Tout au long de cette crise, tant les institutions de l’Union que les représentants des États membres se distinguent par leur prudence. La crise catalane relève d’une question interne, est-il avancé et sa résolution ne peut passer que par un dialogue entre le gouvernement central et celui de Catalogne dans le respect de l’État de droit. C’est oublier fort commodément que les mesures d’ajustement économique demandées par la troïka au titre du soutien financier au secteur bancaire espagnol ont contribué à aggraver les tensions entre Barcelone et Madrid. La venue de Puigdemont à Bruxelles, tant pour échapper à la détention provisoire en Espagne que pour internationaliser la gestion de la crise et rappeler l’Union à ses responsabilités, n’y change rien.

Don Quichotte, vaincu par les moulins, remonta, non sans mal, sur Rossinante. Qu’en sera-t-il pour la Catalogne, l’Espagne et l’Union ? Mariano Rajoy a accepté mi-octobre le principe d’une révision constitutionnelle, sous réserve d’un large consensus politique. De son côté, l’idée de dispositifs budgétaires conjoncturels pour les États de la zone euro gagne en audience ; ils contribueraient utilement à alléger la gestion locale des crises économiques. Peut-on espérer que la situation actuelle introduise une rupture avec le passé pour nous permettre, Européens et Espagnols, de penser à nouveau notre avenir ? Nous le souhaitons, quoique le chemin à parcourir s’avère assurément long.

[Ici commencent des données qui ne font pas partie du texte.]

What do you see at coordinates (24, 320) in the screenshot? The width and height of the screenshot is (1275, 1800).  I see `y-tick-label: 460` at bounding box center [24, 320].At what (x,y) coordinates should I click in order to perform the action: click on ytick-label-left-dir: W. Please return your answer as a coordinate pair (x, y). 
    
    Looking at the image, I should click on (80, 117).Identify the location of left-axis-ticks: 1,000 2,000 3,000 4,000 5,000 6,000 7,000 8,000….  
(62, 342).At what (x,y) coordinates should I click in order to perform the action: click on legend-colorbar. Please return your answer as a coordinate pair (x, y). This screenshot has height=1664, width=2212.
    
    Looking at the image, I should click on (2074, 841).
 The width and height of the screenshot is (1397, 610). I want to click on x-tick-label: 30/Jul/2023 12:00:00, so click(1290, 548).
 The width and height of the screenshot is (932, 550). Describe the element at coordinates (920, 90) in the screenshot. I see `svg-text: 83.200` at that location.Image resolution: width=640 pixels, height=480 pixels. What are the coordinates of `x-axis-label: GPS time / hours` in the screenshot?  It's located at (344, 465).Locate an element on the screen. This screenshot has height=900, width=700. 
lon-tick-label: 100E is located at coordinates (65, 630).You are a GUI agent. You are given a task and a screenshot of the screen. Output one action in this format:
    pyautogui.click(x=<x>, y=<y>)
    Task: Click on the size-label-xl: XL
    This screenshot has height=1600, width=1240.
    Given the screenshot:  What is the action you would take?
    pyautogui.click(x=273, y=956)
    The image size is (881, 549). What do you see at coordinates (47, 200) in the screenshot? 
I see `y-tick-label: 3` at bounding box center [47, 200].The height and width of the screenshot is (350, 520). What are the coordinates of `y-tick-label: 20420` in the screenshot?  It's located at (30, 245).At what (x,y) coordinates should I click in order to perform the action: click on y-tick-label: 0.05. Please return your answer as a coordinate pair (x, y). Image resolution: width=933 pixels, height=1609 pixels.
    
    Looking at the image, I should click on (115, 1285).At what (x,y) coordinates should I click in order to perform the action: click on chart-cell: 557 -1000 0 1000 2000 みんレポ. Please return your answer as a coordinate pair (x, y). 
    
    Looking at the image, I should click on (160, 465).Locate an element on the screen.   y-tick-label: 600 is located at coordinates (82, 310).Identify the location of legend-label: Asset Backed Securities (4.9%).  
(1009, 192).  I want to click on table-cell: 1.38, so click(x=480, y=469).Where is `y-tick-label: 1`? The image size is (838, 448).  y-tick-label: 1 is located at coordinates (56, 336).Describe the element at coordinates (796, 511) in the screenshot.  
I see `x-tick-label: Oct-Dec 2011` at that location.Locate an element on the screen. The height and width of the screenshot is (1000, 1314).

1) À savoir les dispositions qui reconnaissaient la notion de « nation catalane », appliquaient un régime préférentiel du catalan sur le castillan dans l’administration et, enfin, attribuaient un pouvoir de tutelle de la Catalogne sur les juridictions administratives.

2) Il s’agit du régime foral : contrairement au régime commun appliqué dans les autres communautés dont la Catalogne, le Pays basque et la Navarre collectent l’impôt directement et n’en reversent qu’une partie à l’État. Cf. Alistair Cole, Jean-Baptiste Harguindeguy et Romain Pasquier, La gouvernance territoriale espagnole à l’épreuve de la crise éco­nomique : vers la recentralisation ? Critique internationale, 2015/2, n° 67, p. 108.